» EXERCISE MATERIALS
---+---
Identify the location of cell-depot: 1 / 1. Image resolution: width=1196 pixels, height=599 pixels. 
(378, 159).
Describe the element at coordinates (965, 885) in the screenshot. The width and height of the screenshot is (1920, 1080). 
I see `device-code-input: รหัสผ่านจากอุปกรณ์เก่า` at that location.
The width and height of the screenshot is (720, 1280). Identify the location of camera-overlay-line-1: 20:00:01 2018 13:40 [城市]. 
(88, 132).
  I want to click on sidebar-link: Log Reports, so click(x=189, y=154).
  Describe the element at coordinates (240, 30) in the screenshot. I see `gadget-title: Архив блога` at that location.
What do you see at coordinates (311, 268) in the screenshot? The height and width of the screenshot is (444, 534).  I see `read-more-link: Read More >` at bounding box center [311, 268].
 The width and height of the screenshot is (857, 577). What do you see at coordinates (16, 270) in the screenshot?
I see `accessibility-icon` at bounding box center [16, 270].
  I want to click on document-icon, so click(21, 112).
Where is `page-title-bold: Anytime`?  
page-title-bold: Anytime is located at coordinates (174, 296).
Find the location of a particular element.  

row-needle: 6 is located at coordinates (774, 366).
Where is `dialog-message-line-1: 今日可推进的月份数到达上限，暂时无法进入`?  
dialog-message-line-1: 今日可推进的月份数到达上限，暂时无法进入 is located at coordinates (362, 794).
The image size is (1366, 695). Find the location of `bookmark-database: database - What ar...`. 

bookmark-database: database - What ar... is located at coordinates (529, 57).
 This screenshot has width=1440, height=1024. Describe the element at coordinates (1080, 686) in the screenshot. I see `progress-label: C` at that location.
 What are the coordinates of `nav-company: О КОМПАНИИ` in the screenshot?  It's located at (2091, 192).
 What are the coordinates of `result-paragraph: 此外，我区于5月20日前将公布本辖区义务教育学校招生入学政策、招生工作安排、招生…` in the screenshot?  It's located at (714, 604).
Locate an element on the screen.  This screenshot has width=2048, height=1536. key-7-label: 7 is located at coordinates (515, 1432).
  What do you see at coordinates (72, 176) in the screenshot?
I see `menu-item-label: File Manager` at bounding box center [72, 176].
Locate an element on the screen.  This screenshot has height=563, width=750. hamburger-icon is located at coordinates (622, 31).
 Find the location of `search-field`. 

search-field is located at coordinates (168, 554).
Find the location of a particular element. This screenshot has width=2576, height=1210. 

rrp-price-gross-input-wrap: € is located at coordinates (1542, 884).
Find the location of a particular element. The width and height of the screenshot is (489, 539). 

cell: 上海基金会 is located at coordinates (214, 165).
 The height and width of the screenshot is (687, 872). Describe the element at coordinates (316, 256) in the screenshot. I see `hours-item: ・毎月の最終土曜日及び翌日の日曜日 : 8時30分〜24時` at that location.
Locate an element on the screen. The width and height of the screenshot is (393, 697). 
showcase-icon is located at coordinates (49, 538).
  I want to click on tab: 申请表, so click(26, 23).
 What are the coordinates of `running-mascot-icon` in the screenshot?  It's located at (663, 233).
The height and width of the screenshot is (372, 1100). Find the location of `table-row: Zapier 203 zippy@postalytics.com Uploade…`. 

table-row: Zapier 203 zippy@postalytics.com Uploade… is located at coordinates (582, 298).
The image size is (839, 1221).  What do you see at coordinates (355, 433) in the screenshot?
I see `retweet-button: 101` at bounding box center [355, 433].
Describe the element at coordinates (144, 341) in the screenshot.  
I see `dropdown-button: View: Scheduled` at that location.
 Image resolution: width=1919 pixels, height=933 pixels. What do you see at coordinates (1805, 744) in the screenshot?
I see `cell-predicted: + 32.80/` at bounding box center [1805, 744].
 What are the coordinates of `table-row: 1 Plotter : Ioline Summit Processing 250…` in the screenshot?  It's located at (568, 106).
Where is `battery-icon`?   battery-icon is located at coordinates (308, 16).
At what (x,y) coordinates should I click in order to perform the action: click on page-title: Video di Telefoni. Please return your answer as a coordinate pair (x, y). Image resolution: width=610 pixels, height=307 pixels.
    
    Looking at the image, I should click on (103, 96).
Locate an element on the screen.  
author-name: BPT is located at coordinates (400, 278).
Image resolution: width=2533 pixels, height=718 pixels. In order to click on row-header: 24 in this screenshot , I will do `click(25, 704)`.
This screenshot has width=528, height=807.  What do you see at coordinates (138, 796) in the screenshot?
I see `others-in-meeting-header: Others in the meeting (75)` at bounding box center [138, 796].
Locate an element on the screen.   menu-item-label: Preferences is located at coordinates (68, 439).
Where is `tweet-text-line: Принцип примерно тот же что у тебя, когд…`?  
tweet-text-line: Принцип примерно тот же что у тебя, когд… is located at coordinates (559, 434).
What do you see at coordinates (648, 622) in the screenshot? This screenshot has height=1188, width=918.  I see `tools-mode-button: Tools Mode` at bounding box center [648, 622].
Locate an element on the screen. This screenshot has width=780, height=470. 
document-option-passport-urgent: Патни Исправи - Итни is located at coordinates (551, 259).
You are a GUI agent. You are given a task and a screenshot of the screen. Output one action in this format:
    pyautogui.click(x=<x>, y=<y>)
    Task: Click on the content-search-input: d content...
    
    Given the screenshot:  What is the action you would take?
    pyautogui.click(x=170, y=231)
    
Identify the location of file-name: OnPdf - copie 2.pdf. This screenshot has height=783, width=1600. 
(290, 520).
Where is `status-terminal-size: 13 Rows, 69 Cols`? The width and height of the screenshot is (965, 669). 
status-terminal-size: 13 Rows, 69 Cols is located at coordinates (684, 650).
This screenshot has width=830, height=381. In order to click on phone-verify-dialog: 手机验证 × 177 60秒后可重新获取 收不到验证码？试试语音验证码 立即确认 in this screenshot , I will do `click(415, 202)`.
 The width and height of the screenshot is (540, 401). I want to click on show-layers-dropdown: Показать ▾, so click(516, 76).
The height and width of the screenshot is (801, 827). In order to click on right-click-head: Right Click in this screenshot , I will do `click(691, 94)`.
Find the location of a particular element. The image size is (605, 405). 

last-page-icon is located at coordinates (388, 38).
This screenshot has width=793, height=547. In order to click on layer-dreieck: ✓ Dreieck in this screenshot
---+---
» WHAT IS EXPECTED
Reproduce word for word the stretch of the listing from the line containing "What do you see at coordinates (311, 268)" through the line containing "The width and height of the screenshot is (857, 577).".

» RESPONSE TO THIS EXERCISE
What do you see at coordinates (311, 268) in the screenshot? The height and width of the screenshot is (444, 534).  I see `read-more-link: Read More >` at bounding box center [311, 268].
 The width and height of the screenshot is (857, 577). What do you see at coordinates (16, 270) in the screenshot?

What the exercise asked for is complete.